Methods: In a dataset of OPSCC patients (n=59), we extracted features from three categories: clinical variables; histogram parameters from diffusion weighted imaging (DWI)-MRI model; radiomics based on T2-weighted and DWI-MRI. We performed ten-times repeated stratified five-fold cross-validation and divided each outer training set (80%) into an inner training set (80% of outer training set) and validation set (20% of outer training set) using five-fold stratified cross-validation. We performed three types of feature selection methods (LASSO, statistical analysis and manual selection), tuned and trained seven classifiers (logistic regression, k-nearest-neighbours, naive bayes, random forest, support vector machine, XGBoost and LightGBM) to find the optimal combination of features, hyperparameters and classifier on each inner training set. We ensembled the inner fold models to fit on the outer training set and tested on the outer test set (20%). We constructed additional models with subsets of the features.

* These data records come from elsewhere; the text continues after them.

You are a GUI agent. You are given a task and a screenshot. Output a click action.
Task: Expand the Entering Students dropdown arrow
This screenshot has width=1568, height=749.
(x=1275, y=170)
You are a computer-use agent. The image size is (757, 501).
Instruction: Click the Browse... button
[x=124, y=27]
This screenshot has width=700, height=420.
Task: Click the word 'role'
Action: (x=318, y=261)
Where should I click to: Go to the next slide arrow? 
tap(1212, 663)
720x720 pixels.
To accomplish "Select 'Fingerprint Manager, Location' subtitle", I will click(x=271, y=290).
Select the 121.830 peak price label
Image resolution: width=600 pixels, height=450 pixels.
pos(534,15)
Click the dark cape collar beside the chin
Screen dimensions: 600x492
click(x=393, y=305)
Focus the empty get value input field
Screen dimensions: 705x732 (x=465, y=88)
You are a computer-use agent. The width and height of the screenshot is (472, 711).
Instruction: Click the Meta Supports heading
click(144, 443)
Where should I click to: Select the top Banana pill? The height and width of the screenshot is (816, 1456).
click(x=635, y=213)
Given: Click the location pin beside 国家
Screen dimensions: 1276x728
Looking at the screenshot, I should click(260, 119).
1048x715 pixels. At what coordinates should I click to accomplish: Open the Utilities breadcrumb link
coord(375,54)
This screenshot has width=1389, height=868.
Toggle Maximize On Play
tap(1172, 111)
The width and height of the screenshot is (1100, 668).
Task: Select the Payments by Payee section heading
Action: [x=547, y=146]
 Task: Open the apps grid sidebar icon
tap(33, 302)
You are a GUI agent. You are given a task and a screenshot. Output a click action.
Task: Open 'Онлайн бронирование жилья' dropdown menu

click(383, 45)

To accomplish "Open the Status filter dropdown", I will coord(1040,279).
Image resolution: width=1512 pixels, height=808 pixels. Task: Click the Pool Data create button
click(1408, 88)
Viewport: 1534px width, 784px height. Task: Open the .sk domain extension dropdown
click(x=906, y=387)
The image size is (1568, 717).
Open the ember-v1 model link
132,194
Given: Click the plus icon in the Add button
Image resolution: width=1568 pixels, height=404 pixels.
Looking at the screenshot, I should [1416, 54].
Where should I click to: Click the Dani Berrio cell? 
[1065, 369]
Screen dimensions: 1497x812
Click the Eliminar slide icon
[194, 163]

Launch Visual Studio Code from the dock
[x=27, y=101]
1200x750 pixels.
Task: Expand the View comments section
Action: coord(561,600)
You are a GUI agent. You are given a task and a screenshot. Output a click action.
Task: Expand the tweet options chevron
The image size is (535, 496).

Results: the combined model area under the curve was 0.793±0.136. Models including clinical features outperformed models without clinical features (p<0.001). Features from all feature categories were selected for the combined model.
Conclusion: we were able to predict HPV status in OPSCC patients using multiparametric MRI and clinical variables with reasonable accuracy, though retraining and validating on larger, external datasets is needed before implementation in clinic.